Please swap each "Where should I click to" in the data below for "Where do I click to", leaving everything else unchanged.

> **A block of data**:
## begin

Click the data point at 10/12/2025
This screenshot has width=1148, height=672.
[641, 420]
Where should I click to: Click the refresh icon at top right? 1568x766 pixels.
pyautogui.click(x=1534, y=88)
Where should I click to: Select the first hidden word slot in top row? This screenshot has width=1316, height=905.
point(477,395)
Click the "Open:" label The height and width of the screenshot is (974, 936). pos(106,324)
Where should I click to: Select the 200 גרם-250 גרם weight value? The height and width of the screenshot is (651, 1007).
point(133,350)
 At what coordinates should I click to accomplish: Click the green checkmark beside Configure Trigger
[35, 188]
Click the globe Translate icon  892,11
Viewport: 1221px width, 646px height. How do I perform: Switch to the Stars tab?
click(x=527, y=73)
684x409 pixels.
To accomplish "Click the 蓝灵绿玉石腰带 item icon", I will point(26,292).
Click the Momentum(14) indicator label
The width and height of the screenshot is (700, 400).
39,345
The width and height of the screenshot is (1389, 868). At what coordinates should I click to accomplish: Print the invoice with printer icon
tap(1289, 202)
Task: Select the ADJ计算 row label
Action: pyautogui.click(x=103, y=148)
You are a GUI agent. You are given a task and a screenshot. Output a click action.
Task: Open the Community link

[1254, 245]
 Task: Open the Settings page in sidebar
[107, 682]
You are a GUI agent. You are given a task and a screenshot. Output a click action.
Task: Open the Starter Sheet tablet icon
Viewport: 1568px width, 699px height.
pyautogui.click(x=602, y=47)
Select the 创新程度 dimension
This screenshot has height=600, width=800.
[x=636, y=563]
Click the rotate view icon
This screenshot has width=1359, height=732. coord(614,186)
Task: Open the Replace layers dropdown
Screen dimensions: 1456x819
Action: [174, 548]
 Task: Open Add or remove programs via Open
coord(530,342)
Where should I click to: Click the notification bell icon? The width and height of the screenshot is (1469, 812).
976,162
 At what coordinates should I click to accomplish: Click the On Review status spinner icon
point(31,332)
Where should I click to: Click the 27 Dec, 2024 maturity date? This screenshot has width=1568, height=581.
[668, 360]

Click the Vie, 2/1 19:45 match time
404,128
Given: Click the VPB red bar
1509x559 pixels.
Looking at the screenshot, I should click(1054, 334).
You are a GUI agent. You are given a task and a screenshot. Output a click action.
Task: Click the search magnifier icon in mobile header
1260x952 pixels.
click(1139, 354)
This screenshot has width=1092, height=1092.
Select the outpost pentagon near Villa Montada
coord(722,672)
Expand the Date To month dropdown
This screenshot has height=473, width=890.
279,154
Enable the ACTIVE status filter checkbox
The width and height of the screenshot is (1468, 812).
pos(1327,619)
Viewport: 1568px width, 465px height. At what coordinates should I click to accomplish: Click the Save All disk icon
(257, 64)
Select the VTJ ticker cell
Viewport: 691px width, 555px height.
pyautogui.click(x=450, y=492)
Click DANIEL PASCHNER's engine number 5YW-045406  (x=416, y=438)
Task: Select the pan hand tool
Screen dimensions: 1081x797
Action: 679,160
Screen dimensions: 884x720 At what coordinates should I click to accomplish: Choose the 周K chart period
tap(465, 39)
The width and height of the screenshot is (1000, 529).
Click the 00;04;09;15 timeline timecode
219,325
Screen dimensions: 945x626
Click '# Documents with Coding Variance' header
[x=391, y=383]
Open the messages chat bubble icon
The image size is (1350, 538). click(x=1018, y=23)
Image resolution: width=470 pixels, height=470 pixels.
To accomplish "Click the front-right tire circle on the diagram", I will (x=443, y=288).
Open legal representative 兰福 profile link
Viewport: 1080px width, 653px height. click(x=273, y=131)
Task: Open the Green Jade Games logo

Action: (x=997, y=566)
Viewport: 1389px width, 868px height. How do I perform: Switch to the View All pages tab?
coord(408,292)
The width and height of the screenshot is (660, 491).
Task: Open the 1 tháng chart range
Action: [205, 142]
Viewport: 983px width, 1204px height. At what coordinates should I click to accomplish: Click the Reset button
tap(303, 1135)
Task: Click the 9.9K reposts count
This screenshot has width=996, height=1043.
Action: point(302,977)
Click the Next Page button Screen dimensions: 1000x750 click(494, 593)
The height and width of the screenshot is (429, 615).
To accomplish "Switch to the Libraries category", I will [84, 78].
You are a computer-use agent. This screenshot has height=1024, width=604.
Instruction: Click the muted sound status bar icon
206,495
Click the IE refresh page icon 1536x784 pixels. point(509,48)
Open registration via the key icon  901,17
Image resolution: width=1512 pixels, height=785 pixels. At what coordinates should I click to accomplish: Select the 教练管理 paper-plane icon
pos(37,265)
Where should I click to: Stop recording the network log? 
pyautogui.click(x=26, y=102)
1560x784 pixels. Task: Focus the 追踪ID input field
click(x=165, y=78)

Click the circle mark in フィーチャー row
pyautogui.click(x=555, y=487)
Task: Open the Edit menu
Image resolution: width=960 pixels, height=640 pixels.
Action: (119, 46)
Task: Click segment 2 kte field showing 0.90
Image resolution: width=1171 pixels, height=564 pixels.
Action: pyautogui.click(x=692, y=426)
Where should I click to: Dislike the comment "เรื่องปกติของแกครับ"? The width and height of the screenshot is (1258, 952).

## end

> **RESPONSE TO THE TASK**:
Click the data point at 10/12/2025
This screenshot has width=1148, height=672.
[641, 420]
Where do I click to: Click the refresh icon at top right? 1568x766 pixels.
pyautogui.click(x=1534, y=88)
Where do I click to: Select the first hidden word slot in top row? This screenshot has width=1316, height=905.
point(477,395)
Click the "Open:" label The height and width of the screenshot is (974, 936). pos(106,324)
Where do I click to: Select the 200 גרם-250 גרם weight value? The height and width of the screenshot is (651, 1007).
point(133,350)
 At what coordinates should I click to accomplish: Click the green checkmark beside Configure Trigger
[35, 188]
Click the globe Translate icon  892,11
Viewport: 1221px width, 646px height. How do I perform: Switch to the Stars tab?
click(x=527, y=73)
684x409 pixels.
To accomplish "Click the 蓝灵绿玉石腰带 item icon", I will point(26,292).
Click the Momentum(14) indicator label
The width and height of the screenshot is (700, 400).
39,345
The width and height of the screenshot is (1389, 868). At what coordinates should I click to accomplish: Print the invoice with printer icon
tap(1289, 202)
Task: Select the ADJ计算 row label
Action: pyautogui.click(x=103, y=148)
You are a GUI agent. You are given a task and a screenshot. Output a click action.
Task: Open the Community link

[1254, 245]
 Task: Open the Settings page in sidebar
[107, 682]
You are a GUI agent. You are given a task and a screenshot. Output a click action.
Task: Open the Starter Sheet tablet icon
Viewport: 1568px width, 699px height.
pyautogui.click(x=602, y=47)
Select the 创新程度 dimension
This screenshot has height=600, width=800.
[x=636, y=563]
Click the rotate view icon
This screenshot has width=1359, height=732. coord(614,186)
Task: Open the Replace layers dropdown
Screen dimensions: 1456x819
Action: [174, 548]
 Task: Open Add or remove programs via Open
coord(530,342)
Where do I click to: Click the notification bell icon? The width and height of the screenshot is (1469, 812).
976,162
 At what coordinates should I click to accomplish: Click the On Review status spinner icon
point(31,332)
Where do I click to: Click the 27 Dec, 2024 maturity date? This screenshot has width=1568, height=581.
[668, 360]

Click the Vie, 2/1 19:45 match time
404,128
Given: Click the VPB red bar
1509x559 pixels.
Looking at the screenshot, I should click(1054, 334).
You are a GUI agent. You are given a task and a screenshot. Output a click action.
Task: Click the search magnifier icon in mobile header
1260x952 pixels.
click(1139, 354)
This screenshot has width=1092, height=1092.
Select the outpost pentagon near Villa Montada
coord(722,672)
Expand the Date To month dropdown
This screenshot has height=473, width=890.
279,154
Enable the ACTIVE status filter checkbox
The width and height of the screenshot is (1468, 812).
pos(1327,619)
Viewport: 1568px width, 465px height. At what coordinates should I click to accomplish: Click the Save All disk icon
(257, 64)
Select the VTJ ticker cell
Viewport: 691px width, 555px height.
pyautogui.click(x=450, y=492)
Click DANIEL PASCHNER's engine number 5YW-045406  (x=416, y=438)
Task: Select the pan hand tool
Screen dimensions: 1081x797
Action: 679,160
Screen dimensions: 884x720 At what coordinates should I click to accomplish: Choose the 周K chart period
tap(465, 39)
The width and height of the screenshot is (1000, 529).
Click the 00;04;09;15 timeline timecode
219,325
Screen dimensions: 945x626
Click '# Documents with Coding Variance' header
[x=391, y=383]
Open the messages chat bubble icon
The image size is (1350, 538). click(x=1018, y=23)
Image resolution: width=470 pixels, height=470 pixels.
To accomplish "Click the front-right tire circle on the diagram", I will (x=443, y=288).
Open legal representative 兰福 profile link
Viewport: 1080px width, 653px height. click(x=273, y=131)
Task: Open the Green Jade Games logo

Action: (x=997, y=566)
Viewport: 1389px width, 868px height. How do I perform: Switch to the View All pages tab?
coord(408,292)
The width and height of the screenshot is (660, 491).
Task: Open the 1 tháng chart range
Action: [205, 142]
Viewport: 983px width, 1204px height. At what coordinates should I click to accomplish: Click the Reset button
tap(303, 1135)
Task: Click the 9.9K reposts count
This screenshot has width=996, height=1043.
Action: point(302,977)
Click the Next Page button Screen dimensions: 1000x750 click(494, 593)
The height and width of the screenshot is (429, 615).
To accomplish "Switch to the Libraries category", I will [84, 78].
You are a computer-use agent. This screenshot has height=1024, width=604.
Instruction: Click the muted sound status bar icon
206,495
Click the IE refresh page icon 1536x784 pixels. point(509,48)
Open registration via the key icon  901,17
Image resolution: width=1512 pixels, height=785 pixels. At what coordinates should I click to accomplish: Select the 教练管理 paper-plane icon
pos(37,265)
Where do I click to: Stop recording the network log? 
pyautogui.click(x=26, y=102)
1560x784 pixels. Task: Focus the 追踪ID input field
click(x=165, y=78)

Click the circle mark in フィーチャー row
pyautogui.click(x=555, y=487)
Task: Open the Edit menu
Image resolution: width=960 pixels, height=640 pixels.
Action: (119, 46)
Task: Click segment 2 kte field showing 0.90
Image resolution: width=1171 pixels, height=564 pixels.
Action: pyautogui.click(x=692, y=426)
Where do I click to: Dislike the comment "เรื่องปกติของแกครับ"? The width and height of the screenshot is (1258, 952).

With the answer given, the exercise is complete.